## The task
Begin your copy at the line that holds "The image size" and carry it through the final line of the data, writing out each line exactly and omitting pictures.

## Listed entries
•••

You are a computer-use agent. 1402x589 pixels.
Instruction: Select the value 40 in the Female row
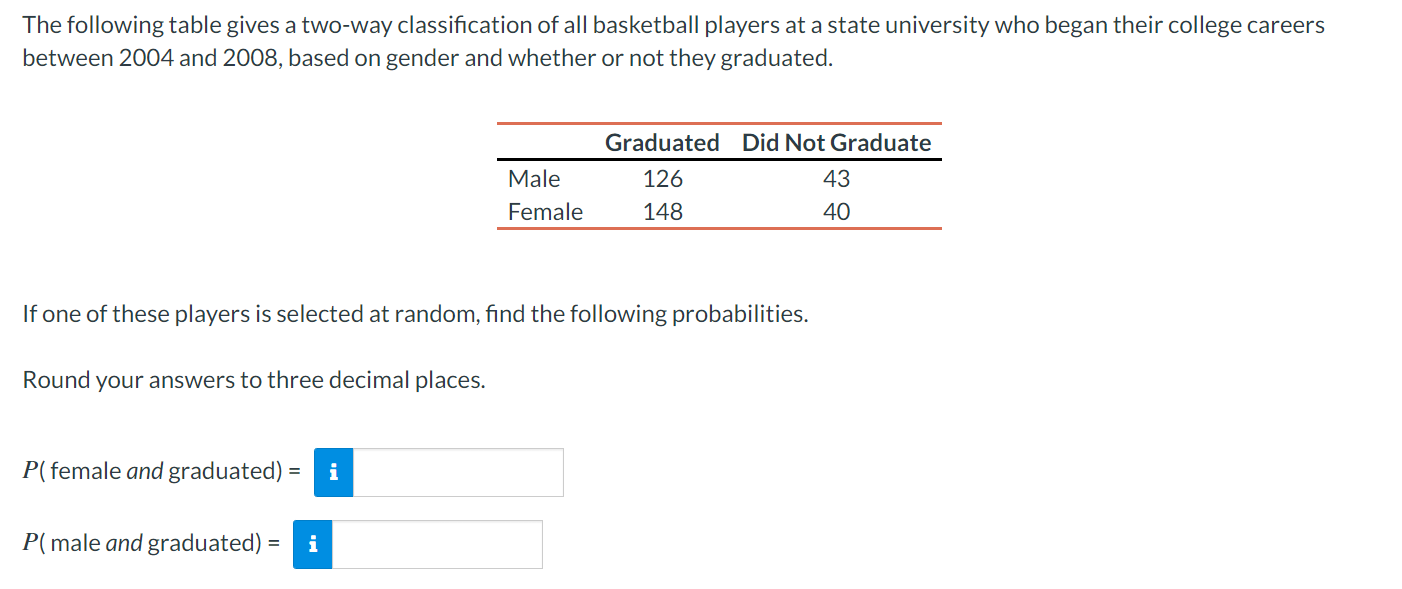[x=837, y=212]
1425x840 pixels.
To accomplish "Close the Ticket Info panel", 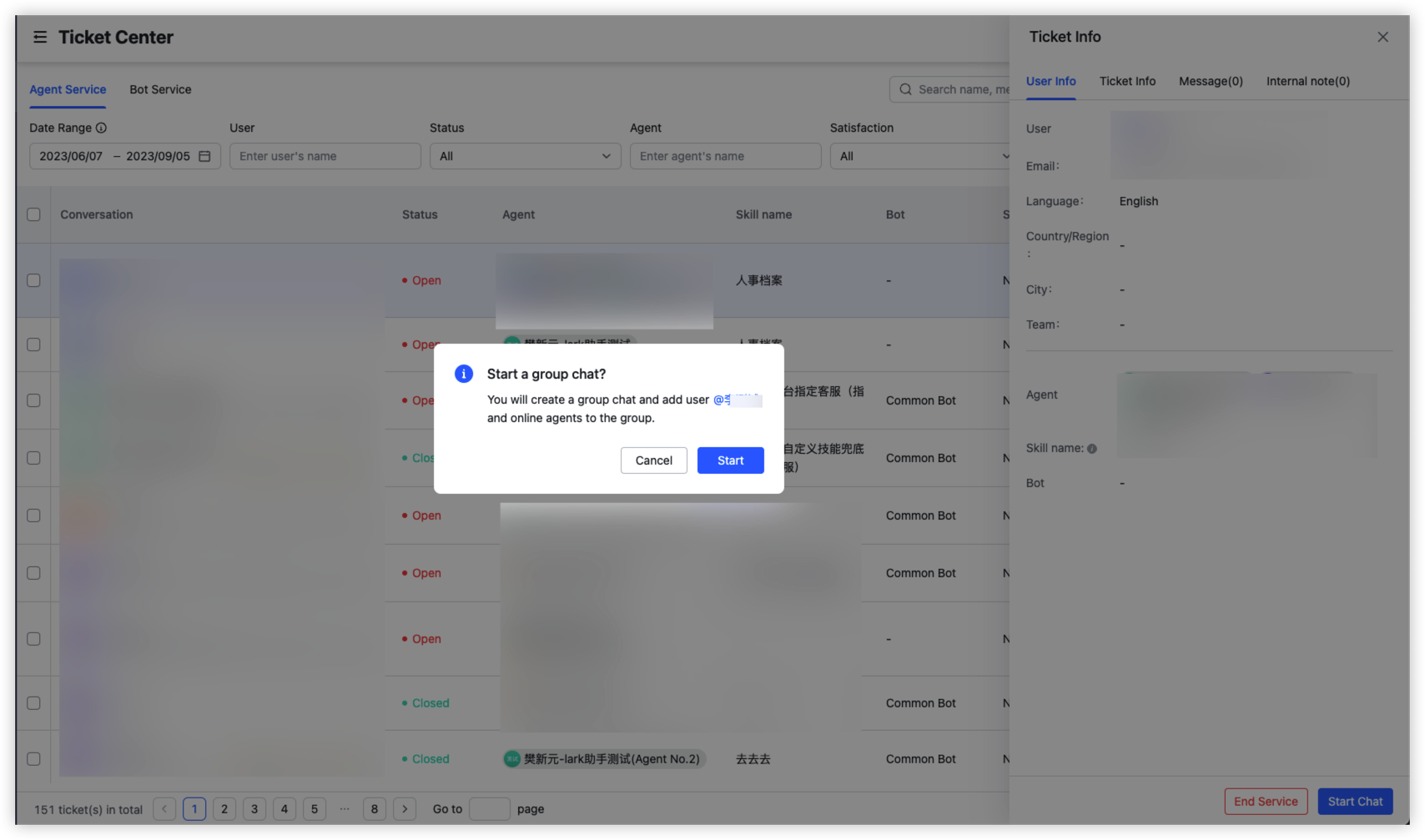I will coord(1382,38).
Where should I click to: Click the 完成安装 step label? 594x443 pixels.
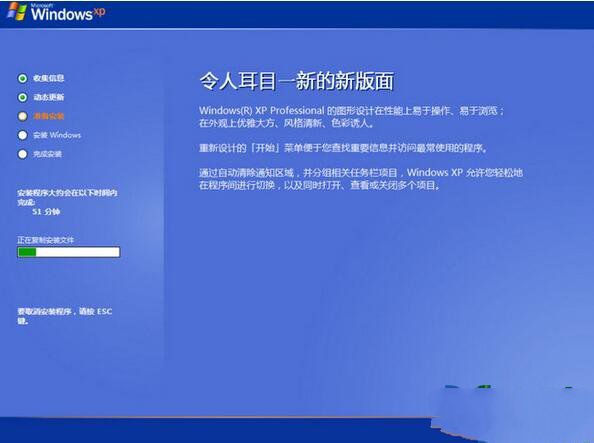point(47,154)
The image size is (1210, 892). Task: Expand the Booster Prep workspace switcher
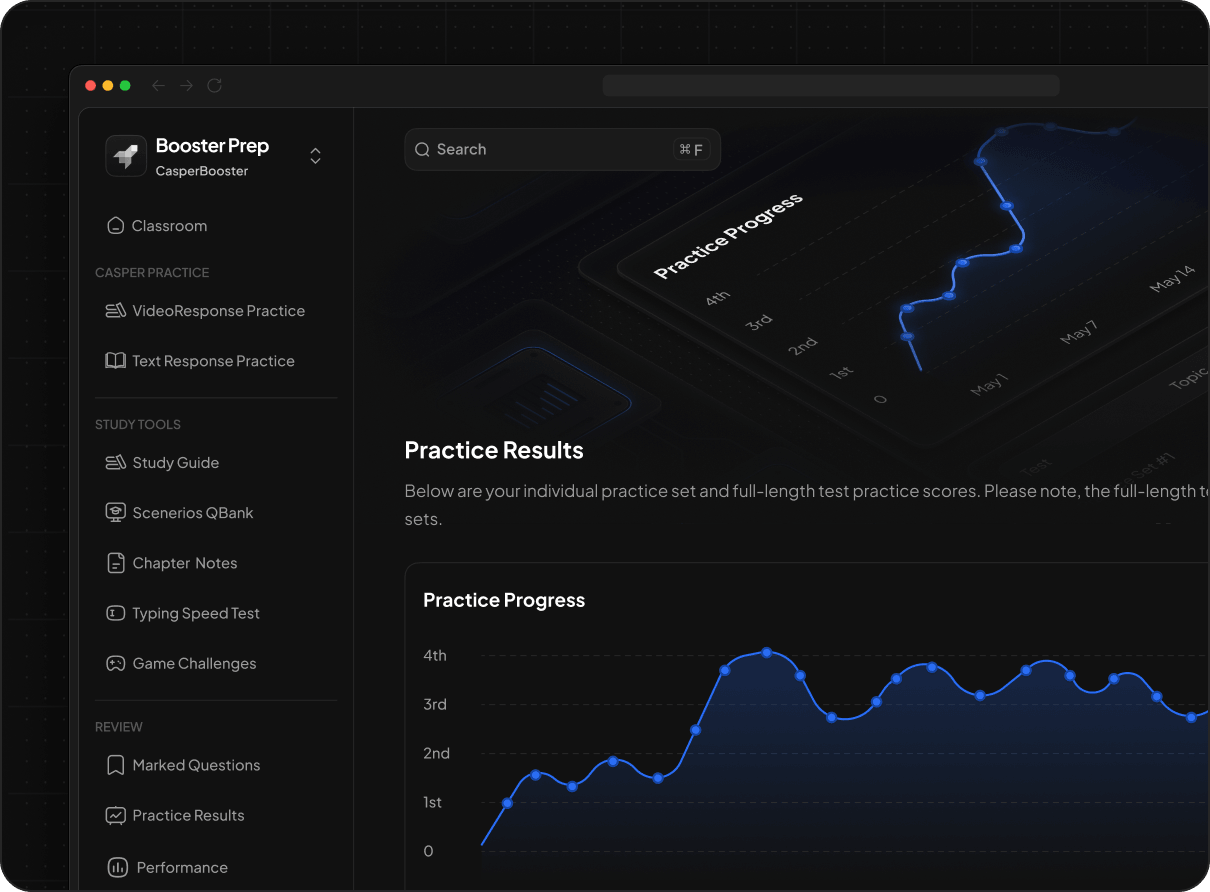[x=315, y=156]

•••

## Response to this task
The image size is (1210, 892). Task: Expand the Booster Prep workspace switcher
[x=315, y=156]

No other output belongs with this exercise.